= SHORT PROBLEM =
Put everything from the line containing "Task: Toggle the 过滤重复IP filter checkbox" down to the line containing "click(350, 165)", including both of those lines, into a numbered list, and leave out any blank lines.

= GIVEN INFORMATION =
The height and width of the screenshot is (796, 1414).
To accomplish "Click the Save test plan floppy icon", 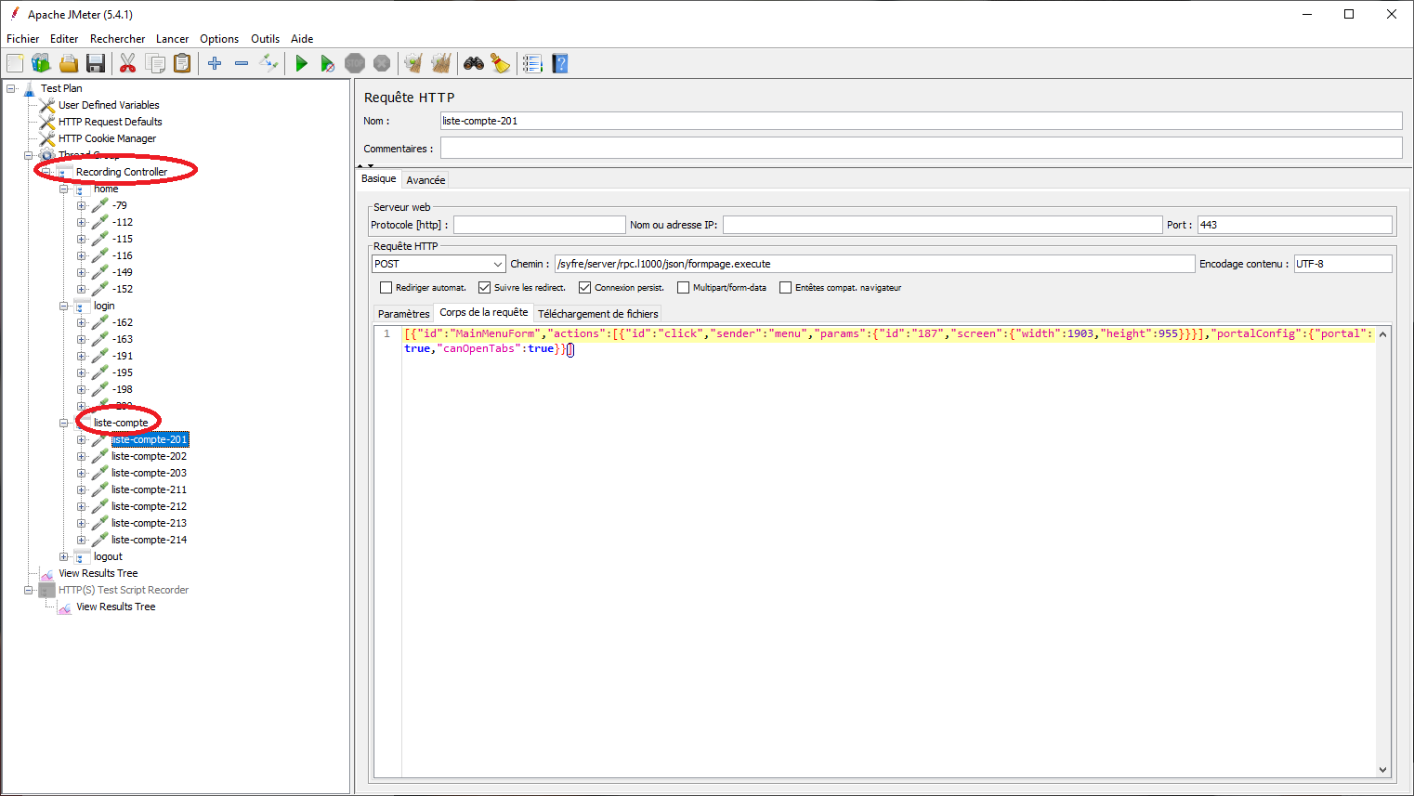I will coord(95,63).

---

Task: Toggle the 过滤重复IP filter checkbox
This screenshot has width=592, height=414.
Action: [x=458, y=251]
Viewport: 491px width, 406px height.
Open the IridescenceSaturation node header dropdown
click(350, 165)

= REPLY TO THE EXERCISE =
1. Task: Toggle the 过滤重复IP filter checkbox
2. This screenshot has width=592, height=414.
3. Action: [x=458, y=251]
4. Viewport: 491px width, 406px height.
5. Open the IridescenceSaturation node header dropdown
6. click(350, 165)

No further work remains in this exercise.